Bukan dalam jiwaku yang akan membuatku rapuh.
Tapi dia bergerak disampingku.
Memberiku dorongan untuk terus maju.
Kami bergerak bersama.
Menyusuri setiap jalan yang tersisa.
Dengan begini aku bisa lebih fokus dari langkahku sebelumnya.
Bahkan aku dan api itu kini semakin bersaing.
Siapakah yang mampu menyusuri jalan ini lebih dahulu.
“ Ya, tentulah itu aku! “ ujarku.

Aku berusaha untuk tetap melihat kedepan.
Pada jalan lurus yang selama ini aku impikan.
Takkan lagi kupandangi api itu berlari,
Takkan lagi kunanti api itu di kala sepi.
Sedangkan aku hanya terdiam di langkah ini.

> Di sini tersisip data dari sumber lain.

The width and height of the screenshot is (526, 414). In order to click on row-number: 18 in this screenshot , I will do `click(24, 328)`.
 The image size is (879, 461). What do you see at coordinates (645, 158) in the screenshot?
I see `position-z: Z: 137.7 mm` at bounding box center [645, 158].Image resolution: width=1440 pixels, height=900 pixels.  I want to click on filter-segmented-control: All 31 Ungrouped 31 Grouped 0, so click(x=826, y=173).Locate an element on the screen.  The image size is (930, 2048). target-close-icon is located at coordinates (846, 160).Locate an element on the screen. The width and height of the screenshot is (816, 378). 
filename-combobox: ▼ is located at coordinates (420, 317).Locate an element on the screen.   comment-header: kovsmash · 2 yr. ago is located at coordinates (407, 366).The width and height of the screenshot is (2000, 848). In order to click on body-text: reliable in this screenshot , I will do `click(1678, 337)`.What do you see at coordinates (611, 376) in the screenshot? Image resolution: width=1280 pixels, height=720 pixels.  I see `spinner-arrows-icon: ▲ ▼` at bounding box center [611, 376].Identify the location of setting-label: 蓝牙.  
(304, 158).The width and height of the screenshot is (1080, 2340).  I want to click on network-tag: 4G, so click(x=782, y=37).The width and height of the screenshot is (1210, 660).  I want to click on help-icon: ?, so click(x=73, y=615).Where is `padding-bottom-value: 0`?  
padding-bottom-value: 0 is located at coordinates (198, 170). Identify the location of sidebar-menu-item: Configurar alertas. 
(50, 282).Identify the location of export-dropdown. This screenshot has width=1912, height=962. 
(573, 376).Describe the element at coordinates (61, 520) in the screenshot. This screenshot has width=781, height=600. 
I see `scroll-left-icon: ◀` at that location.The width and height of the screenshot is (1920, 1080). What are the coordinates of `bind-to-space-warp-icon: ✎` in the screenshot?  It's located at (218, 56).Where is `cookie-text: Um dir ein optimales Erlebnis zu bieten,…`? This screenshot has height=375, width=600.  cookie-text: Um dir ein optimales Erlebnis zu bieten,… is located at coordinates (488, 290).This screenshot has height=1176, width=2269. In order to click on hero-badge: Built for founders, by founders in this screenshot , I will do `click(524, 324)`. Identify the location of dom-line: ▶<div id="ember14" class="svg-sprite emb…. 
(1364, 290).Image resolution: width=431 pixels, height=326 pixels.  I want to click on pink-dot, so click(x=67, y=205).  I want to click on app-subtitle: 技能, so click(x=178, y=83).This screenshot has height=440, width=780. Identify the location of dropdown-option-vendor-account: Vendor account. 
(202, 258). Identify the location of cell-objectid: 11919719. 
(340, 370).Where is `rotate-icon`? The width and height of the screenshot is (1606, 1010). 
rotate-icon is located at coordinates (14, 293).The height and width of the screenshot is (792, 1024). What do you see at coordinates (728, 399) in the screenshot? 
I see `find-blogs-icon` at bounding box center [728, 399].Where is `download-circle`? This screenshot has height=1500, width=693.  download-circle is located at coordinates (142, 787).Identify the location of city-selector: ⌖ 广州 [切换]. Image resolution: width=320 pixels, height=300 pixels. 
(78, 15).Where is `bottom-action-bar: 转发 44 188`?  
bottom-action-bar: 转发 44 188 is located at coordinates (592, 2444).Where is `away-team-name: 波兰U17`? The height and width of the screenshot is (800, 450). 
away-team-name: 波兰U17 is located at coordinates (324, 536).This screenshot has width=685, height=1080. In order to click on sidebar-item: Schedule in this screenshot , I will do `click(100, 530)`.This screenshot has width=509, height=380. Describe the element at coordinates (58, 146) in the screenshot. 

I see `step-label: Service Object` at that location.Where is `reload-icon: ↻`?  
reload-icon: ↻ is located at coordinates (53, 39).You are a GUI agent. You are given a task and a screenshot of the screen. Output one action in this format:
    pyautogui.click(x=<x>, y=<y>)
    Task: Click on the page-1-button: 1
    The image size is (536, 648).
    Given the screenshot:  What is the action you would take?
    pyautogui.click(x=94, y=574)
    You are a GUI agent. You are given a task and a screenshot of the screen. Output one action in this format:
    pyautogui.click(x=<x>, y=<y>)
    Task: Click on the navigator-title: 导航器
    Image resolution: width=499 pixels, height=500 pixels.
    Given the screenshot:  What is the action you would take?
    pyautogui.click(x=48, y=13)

Kadang sesekali kuperlambat langkahku,
Kutolehkan kepalaku,
Dan kulirik api kecilku.
Betapa berbedanya dia kini.
Begitu banyak karya yang telah dia raih.
Dalam hati aku berkata kepadanya
“ stay on the line, api kecilku! ”
Bukan disini tempat kita berteduh,
Bukan sekarang waktu kita berpeluh.
Tapi disanalah, di ujung jalan itu, tempat kita bersatu.

Tanpa aku sadari,
Api itu pun sejenak menoleh kepadaku,
Tak terucap sepenggal kata darinya.
Namun hanya satu tatapan penuh makna.
“ stay on your track! “
“ jangan gantungkan langkahmu padaku ”
“ kau bisa berlari lebih dari itu, fan “
“ aku sangat yakin kau pasti bisa! ”

Dalam diam api itu membesarkan kobarannya,
Mempercepat langkahnya,
Aku pun begitu.
Dan kembali lagi seperti dulu
kami pun kembali berpacu!
(kutulis semua ini sebagai ungkapan terima kasihku,
kepada semua yang telah menjadi api dalam hidupku.
Jalan ini tidak akan terasa indah bila tiada kalian di sampingku.)

03022008
DESCIENTIST



(Remaja, pikiran & perasaan yang sedang membara, adalah hal yang sangat lekat. Ternyata orang sepertiku pun pernah mengalaminya. Berada pada langkah yang seharusnya belum waktunya ditapaki. Mungkin dengan diam sejenak, pikiran akan lebih jernih untuk memutuskan. Beruntungya, itu sudha ku lakukan)


Apakah saudara pernah merasa sedang membara?